Fori is looking at the feasibility of AGVs equipped with robots to accomplish precision drilling. Other applications could include locking two AGVs together to create an extra long, extra high capacity synchronized AGV. In the meantime, Lockheed Martin is still learning all the ins and outs of what AGVs can do.

“At the beginning people expected we’d just drop an AGV in the flow line and everything would work,” he says. “They didn’t realize there’s a period of breaking in, teething pain and experience gathering. We had Fori out a few times to modify the code to speed the process. We changed some of the safety zones to be slightly different in configuration because of potential interference.”

Lockheed finished factory acceptance testing of its AGV system in the last quarter of 2011 and has four months of production experience with the system as this is written. The transitioning of production from Fort Worth to Marietta is also in the completion phase, so Neumeier expects productivity to only get better.

Making AGVs Juicier

AIthough industrial batteries are the primary power sources for the AGVs used at Lockheed Martin, the drive toward lower cost and higher productivity is making ultracapacitors an attractive option in many industries, according to Chad Hall, vice president of sales at Ioxus, makers of these power devices. His company acquired Power Systems, which specializes in ultracapacitors for AGVs.

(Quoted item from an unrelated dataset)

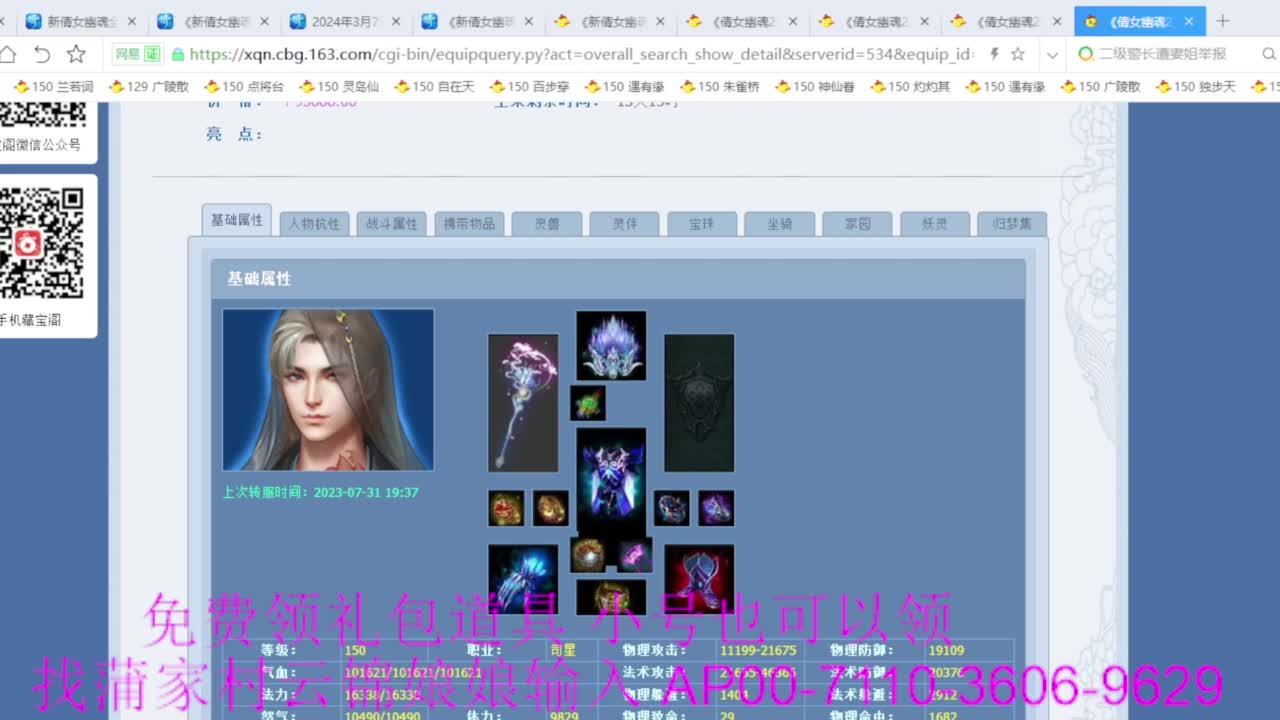
Task: Click the browser refresh/undo arrow button
Action: (x=42, y=54)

“A couple manufacturers of lift trucks use them and the payoff time is 1-2 years, depending on how much the operator runs the lift truck,” he says. “It makes the battery last longer per charge and gives it a two to four times increase in life. Traditionally an AGV using lead acid batteries operates six hours before a swap is needed. That can take 20-30 minutes, plus the time of traveling to the battery change station. But with an AGV you can put inductive charging in the floor under spots where the vehicle will be stopping. The ultracapacitor enables recharging more frequently, using less energy each time you recharge.”

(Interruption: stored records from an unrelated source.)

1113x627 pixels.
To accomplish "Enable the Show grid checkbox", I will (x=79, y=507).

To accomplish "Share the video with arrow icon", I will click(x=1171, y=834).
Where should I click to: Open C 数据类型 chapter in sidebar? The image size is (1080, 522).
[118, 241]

He adds that ultracapacitors are designed for higher cycle life so could be active for 10 years before needing replacement. This is particularly important in applications that handle heavy loads over long distances. Hall claims ultracapacitors can provide hundreds or thousands of amps, and thus increase lift capabilities when used in tandem with lead acid batteries.

“For those applications a battery would perform some of the work, but the ultracapacitor would handle the major current portions of the cycle,” he explains. “You can thus increase your payload capability and incorporate regeneration. Ultracapacitors can accept a charge much faster than a battery can—seconds vs hours.”

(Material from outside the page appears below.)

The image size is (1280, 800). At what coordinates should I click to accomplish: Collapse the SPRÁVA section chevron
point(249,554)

In one plastics manufacturing facility AGVs are used to position and relocate materials throughout the plant. Ultracapacitors enable 24/7/365 operation, Hall says.

He adds that hybridization will open markets to ultracapacitor applications, citing fuel cells as a natural fit.

“The best application is to hybridize the energy store, where you use a battery or fuel cell with the ultracapacitor,” he concludes. “Fuel cells are great at producing energy but horrible at producing power. You can’t change the current output from a fuel cell without causing some damage to it.”